The Lincoln Oak was an oak tree in Bloomington, Illinois. Stephen A. Douglas and Abraham Lincoln both gave speeches at the tree during the 1850s. The original Lincoln Oak died in 1976.

==History==
The Lincoln Oak was an oak tree located in Bloomington, Illinois, that was the site of several speeches by Abraham Lincoln and Stephen A. Douglas between 1855 and 1860 The tree was located in an area of Bloomington known as Dimmett's Grove when Lincoln and Douglas spoke there. In 1869, near the oak, the Vrooman Mansion was built. The house still overlooks the site of the Lincoln Oak today. The original Lincoln Oak died in 1976; in 1980 a new oak tree was planted in honor of the original Lincoln Oak.

==Memorial and park==
Vachel Lindsay was the dedication speaker at a 1914 ceremony in which a plaque was affixed to the original Lincoln Oak. The plaque featured a quote from Adlai Stevenson I concerning the Lincoln Oak: I have heard Stephen A. Douglas and Abraham Lincoln at different times speak from a platform erected under the shade of this tree. This historic spot was then a part of Dimmett's Grove.

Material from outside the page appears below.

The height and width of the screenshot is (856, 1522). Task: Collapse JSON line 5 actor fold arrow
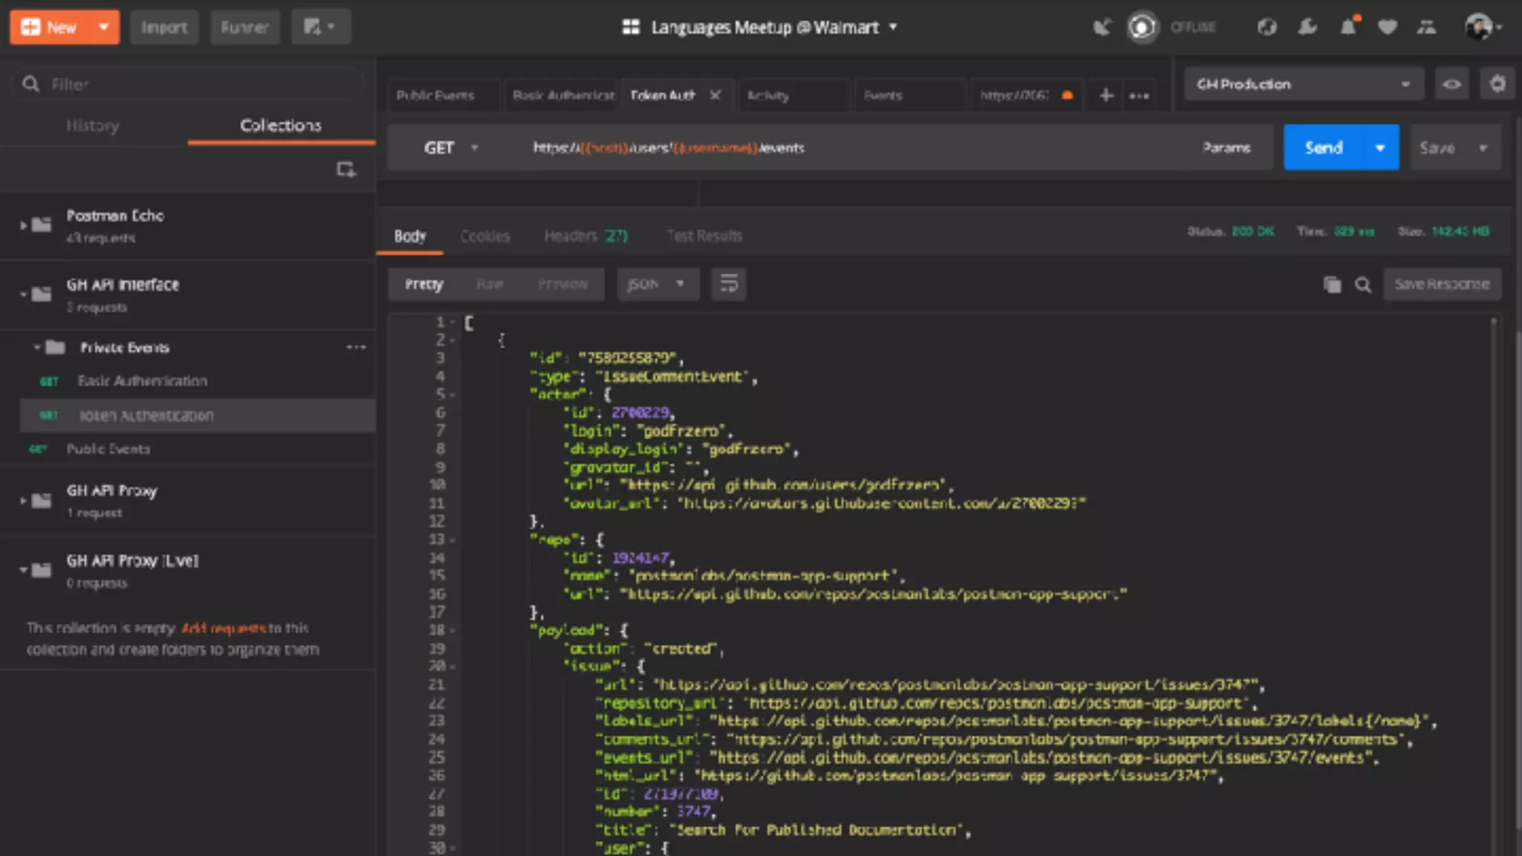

In 1966 the 32 foot by 32 foot parcel of the Vrooman Mansion lot containing the oak was deeded to the city of Bloomington. The plaque from the original oak is on display at the McLean County Historical Society. A leaf from the original Lincoln Oak tree is held in the Milburn Lincoln Wilson Abraham Lincoln Collection at Montana State University.